[WORK TO COMPLETE] Rewrite the lines below as a numbered list, leaving out blank lines and any pictures.
-- BEGIN --
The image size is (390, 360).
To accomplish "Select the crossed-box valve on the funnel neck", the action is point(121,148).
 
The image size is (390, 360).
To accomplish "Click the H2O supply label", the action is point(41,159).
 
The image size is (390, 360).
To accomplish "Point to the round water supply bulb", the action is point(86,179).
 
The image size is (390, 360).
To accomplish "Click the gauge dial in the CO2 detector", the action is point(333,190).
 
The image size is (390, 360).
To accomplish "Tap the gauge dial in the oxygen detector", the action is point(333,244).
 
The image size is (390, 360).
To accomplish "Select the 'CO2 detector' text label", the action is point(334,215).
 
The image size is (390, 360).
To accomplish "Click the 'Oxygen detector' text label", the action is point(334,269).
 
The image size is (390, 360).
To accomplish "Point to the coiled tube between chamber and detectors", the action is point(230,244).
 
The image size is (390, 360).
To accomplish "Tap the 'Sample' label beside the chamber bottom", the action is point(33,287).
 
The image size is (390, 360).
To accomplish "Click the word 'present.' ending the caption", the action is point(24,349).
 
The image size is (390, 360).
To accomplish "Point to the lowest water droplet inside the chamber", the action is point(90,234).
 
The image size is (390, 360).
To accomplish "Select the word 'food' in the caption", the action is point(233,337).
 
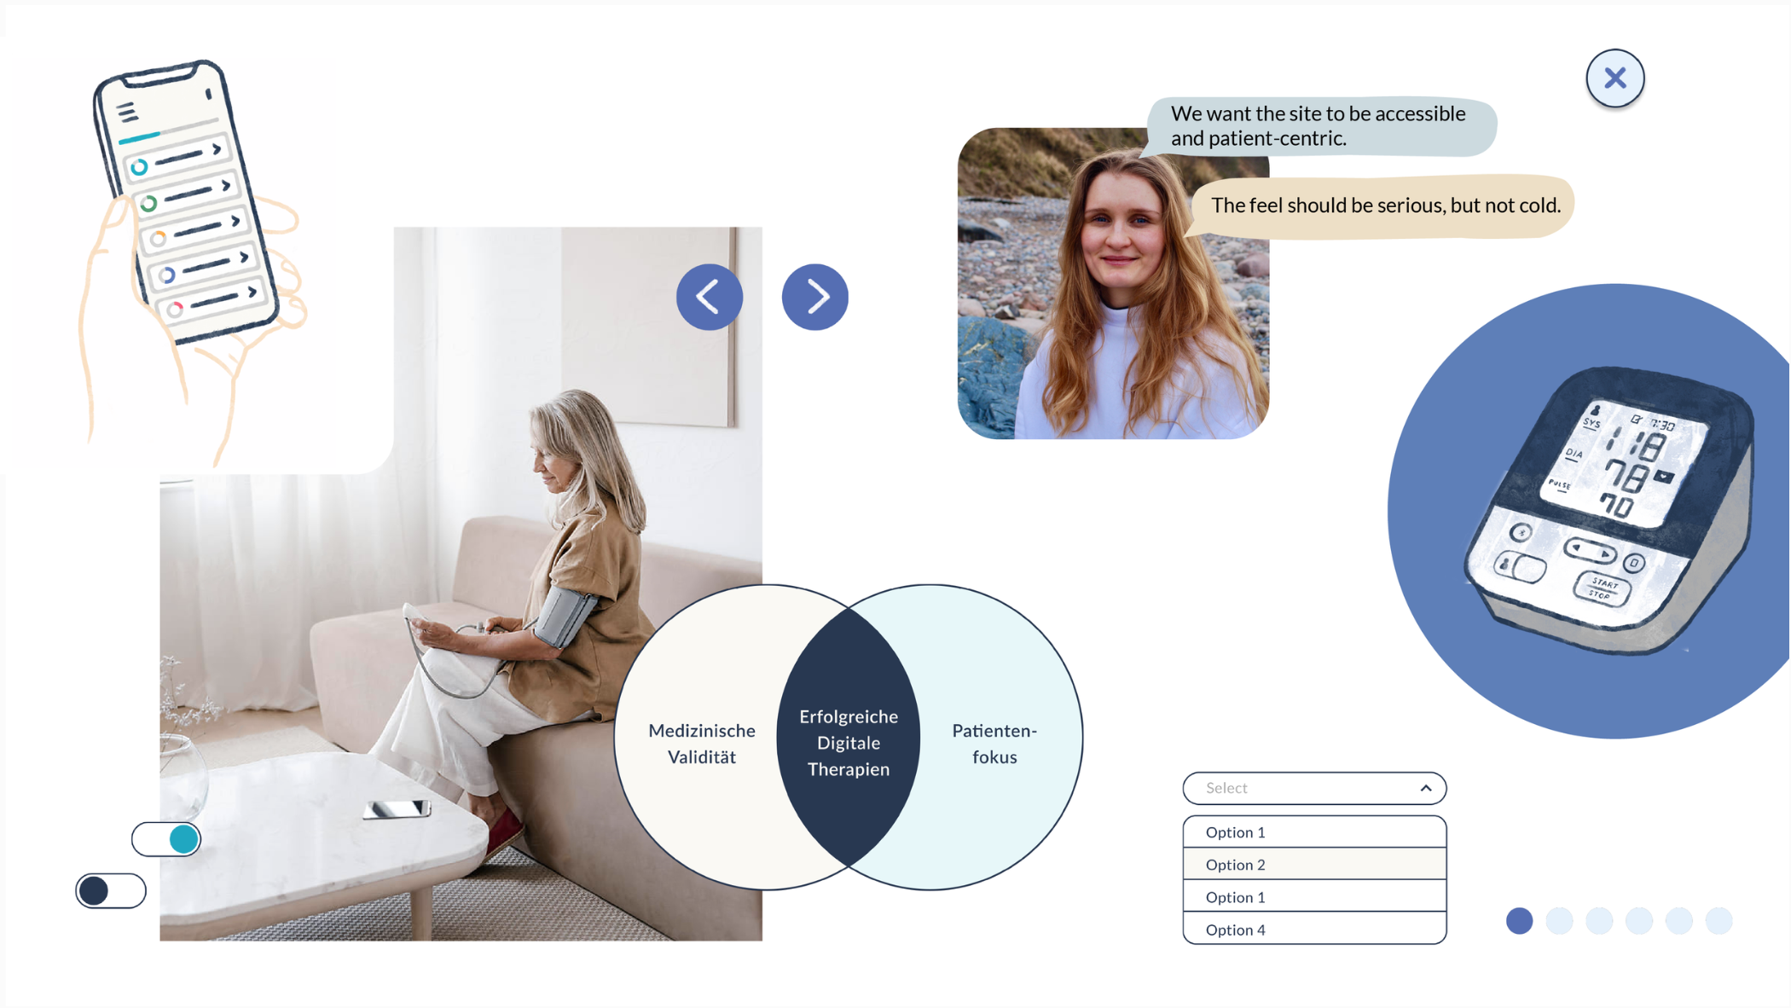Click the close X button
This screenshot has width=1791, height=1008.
(1614, 78)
-- END --
[ANSWER TO THE TASK]
1. The image size is (390, 360).
2. To accomplish "Select the crossed-box valve on the funnel neck", the action is point(121,148).
3. The image size is (390, 360).
4. To accomplish "Click the H2O supply label", the action is point(41,159).
5. The image size is (390, 360).
6. To accomplish "Point to the round water supply bulb", the action is point(86,179).
7. The image size is (390, 360).
8. To accomplish "Click the gauge dial in the CO2 detector", the action is point(333,190).
9. The image size is (390, 360).
10. To accomplish "Tap the gauge dial in the oxygen detector", the action is point(333,244).
11. The image size is (390, 360).
12. To accomplish "Select the 'CO2 detector' text label", the action is point(334,215).
13. The image size is (390, 360).
14. To accomplish "Click the 'Oxygen detector' text label", the action is point(334,269).
15. The image size is (390, 360).
16. To accomplish "Point to the coiled tube between chamber and detectors", the action is point(230,244).
17. The image size is (390, 360).
18. To accomplish "Tap the 'Sample' label beside the chamber bottom", the action is point(33,287).
19. The image size is (390, 360).
20. To accomplish "Click the word 'present.' ending the caption", the action is point(24,349).
21. The image size is (390, 360).
22. To accomplish "Point to the lowest water droplet inside the chamber", the action is point(90,234).
23. The image size is (390, 360).
24. To accomplish "Select the word 'food' in the caption", the action is point(233,337).
25. Click the close X button
26. This screenshot has width=1791, height=1008.
27. (1614, 78)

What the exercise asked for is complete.